Spokane, Washington - Spokane Coliseum

Jun 26, 1970

Click to rate this post!
[Total: 0 Average: 0]

This article has 1 Comment

  1. Spokesman Review

    June 27, 1970

    Neil Diamond Brings Down House at Coliseum
    By Jerry Wigen

    The Spokane Coliseum rocked Friday night to the contemporary sounds of pop artist, Neil Diamond, who entertained some 2,000 persons with a medley of his hits.

    Diamond, a recording artist and composer, and his trio of musicians performed such popular numbers as “Solitary Man,” “Thank the Lord for the Nighttime,” “Cherry Cherry” and “Sweet Caroline.”

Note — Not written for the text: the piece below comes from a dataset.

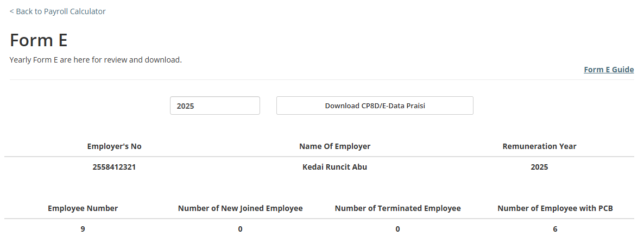Go back to Payroll Calculator
The height and width of the screenshot is (242, 644).
58,11
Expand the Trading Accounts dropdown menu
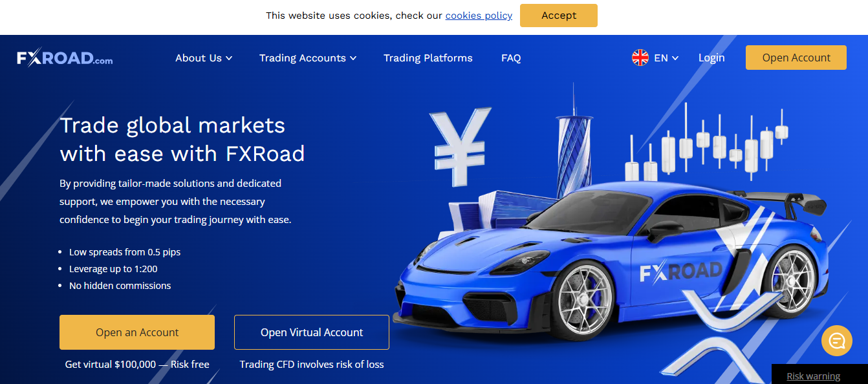The height and width of the screenshot is (384, 868). click(308, 58)
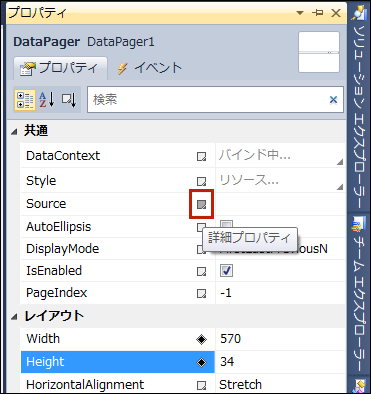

    Diamond played mainly to an audience of young persons, but sprinkled here and there, were a few of the “over 30” set who seemed to enjoy the youthful artist as much as the teenagers.

    Diamond evoked laughter when he told the audience that someone had told him Spokane was an Indian word meaning “dead fish.”

    Comedian Warms Crowd

    The first half of the show was devoted to comedian, Sandy Baron, who warmed the audience up with a variety of jokes and comedy routines. Baron’s repetoire of comedy poked fun at religion, sex, dating and southern bigotry. Some of the jokes would have been more appropriate on a nightclub stage, but no one appeared to be offended.

    Many Feel Snubbed

    Many, however, may have felt that too much time was taken up by Baron and too little devoted to the man the audience came to see–Neil Diamond.

    Diamond came on stage against a background of blue light following the intermission and left the stage at the end of his performance with a standing ovation. His final song was “Brother Love’s Traveling Salvation Show.”

    The crowd really warmed up to Diamond when he left the stage in a mock ending to the performance. Claps and cheers brought him back, and he went to play “Kentucky Woman,” which literally brought down the house.